Your "IO" thread runs to create input for the algorithm, meaning it is a Supplier<T>
. We can run it in an Executors.newSingleThreadExecutor()
.
We connect these two using a BlockingQueue<T>
; this is a FIFO collection. The IO thread puts elements in, and the algorithm instances take out the next one that becomes available.
This makes the whole setup look something like this:
void run() {
int parallelism = 4; // or whatever
ExecutorService algorithmExecutor = Executors.newFixedThreadPool(parallelism);
ExecutorService ioExecutor = Executors.newSingleThreadExecutor();
// this queue will accept up to 4 elements
// this might need to be changed depending on performance of each
BlockingQueue<T> queue = new ArrayBlockingQueue<T>(parallelism);
ioExecutor.submit(new IoExecutor(queue));
// take element from queue
T nextElement = getNextElement(queue);
while (nextElement != null) {
algorithmExecutor.submit(() -> new AlgorithmInstance().accept(nextElement));
nextElement = getNextElement(queue);
if (nextElement == null) break;
}
// wait until algorithms have finished running and cleanup
algorithmExecutor.awaitTermination(Integer.MAX_VALUE, TimeUnit.YEARS);
algorithmExecutor.shutdown();
ioExecutor.shutdown(); // the io thread should have terminated by now already
}
T getNextElement(BlockingQueue<T> queue) {
int timeOut = 1; // adjust depending on your IO
T result = null;
while (true) {
try {
result = queue.poll(timeOut, TimeUnits.SECONDS);
} catch (TimeoutException e) {} // retry indefinetely, we will get a value eventually
}
return result;
}
Now this doesn't actually answer your question because you wanted to know how the IO thread can be notified when it can continue reading data.

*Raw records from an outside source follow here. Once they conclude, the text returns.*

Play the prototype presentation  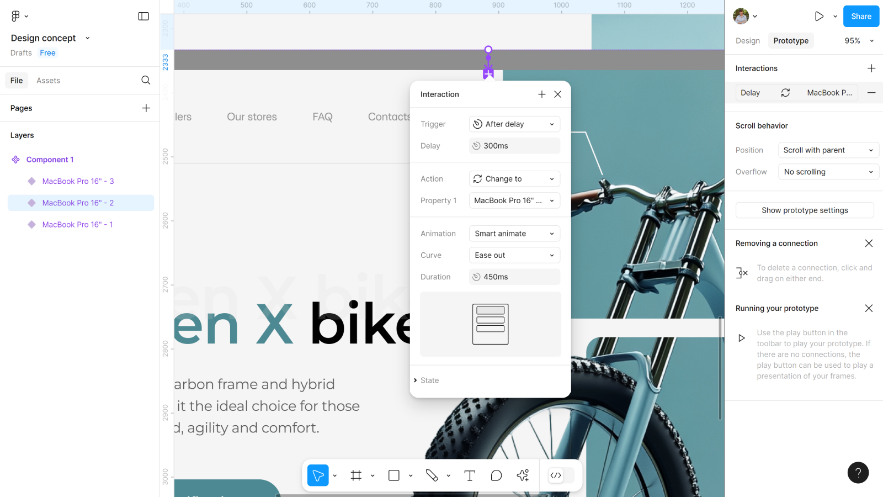click(819, 17)
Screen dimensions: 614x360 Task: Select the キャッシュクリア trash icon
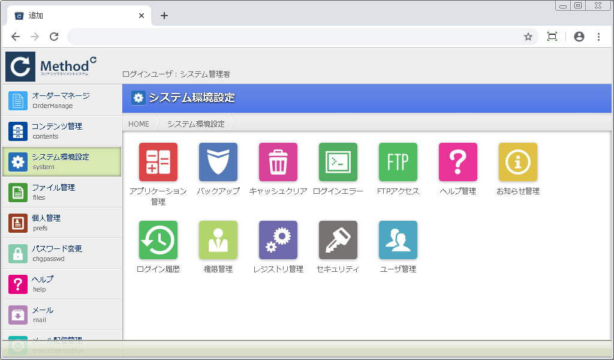278,162
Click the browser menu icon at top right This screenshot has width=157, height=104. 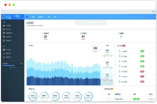tap(153, 11)
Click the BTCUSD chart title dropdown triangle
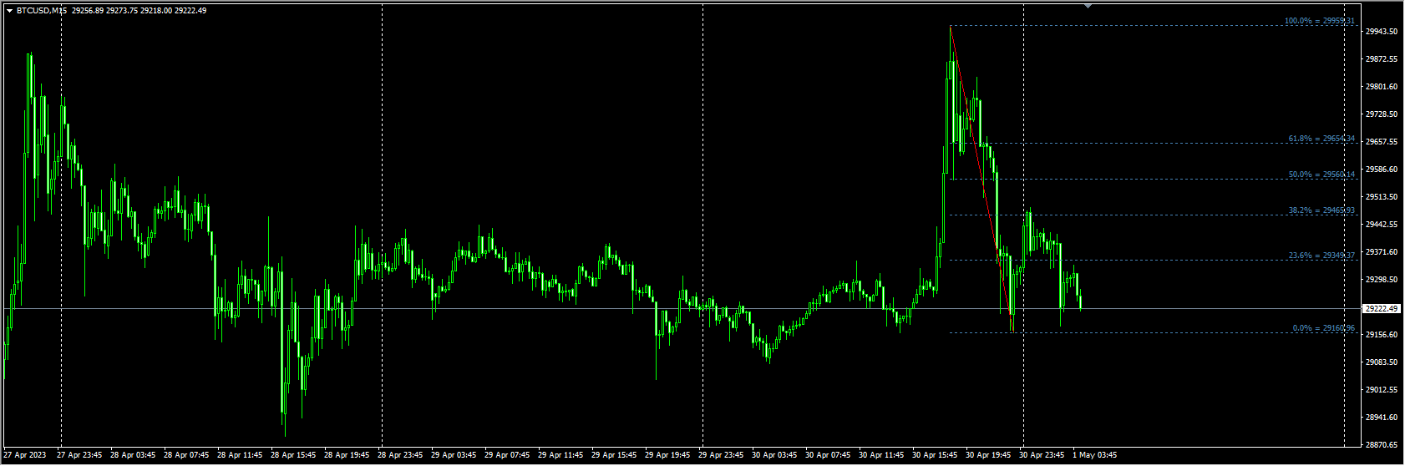Image resolution: width=1405 pixels, height=466 pixels. 9,11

This is achieved by the limit to the BlockingQueue<>
which will not accept elements after this has been reached, meaning the IO thread can just keep reading and try to put in elements.
abstract class IoExecutor<T> {
private final BlockingQueue<T> queue;
public IoExecutor(BlockingQueue<T> q) { queue = q; }
public void run() {
while (hasMoreData()) {
T data = readData();
// this will block if the queue is full, so IO will pause
queue.put(data);
}
// put null into queue
queue.put(null);
}
protected boolean hasMoreData();
protected abstract T readData();
}
As a result during runtime you should at all time have 4 threads of the algorithm running, as well as (up to) 4 items in the queue waiting for one of the algorithm threads to finish and pick them up.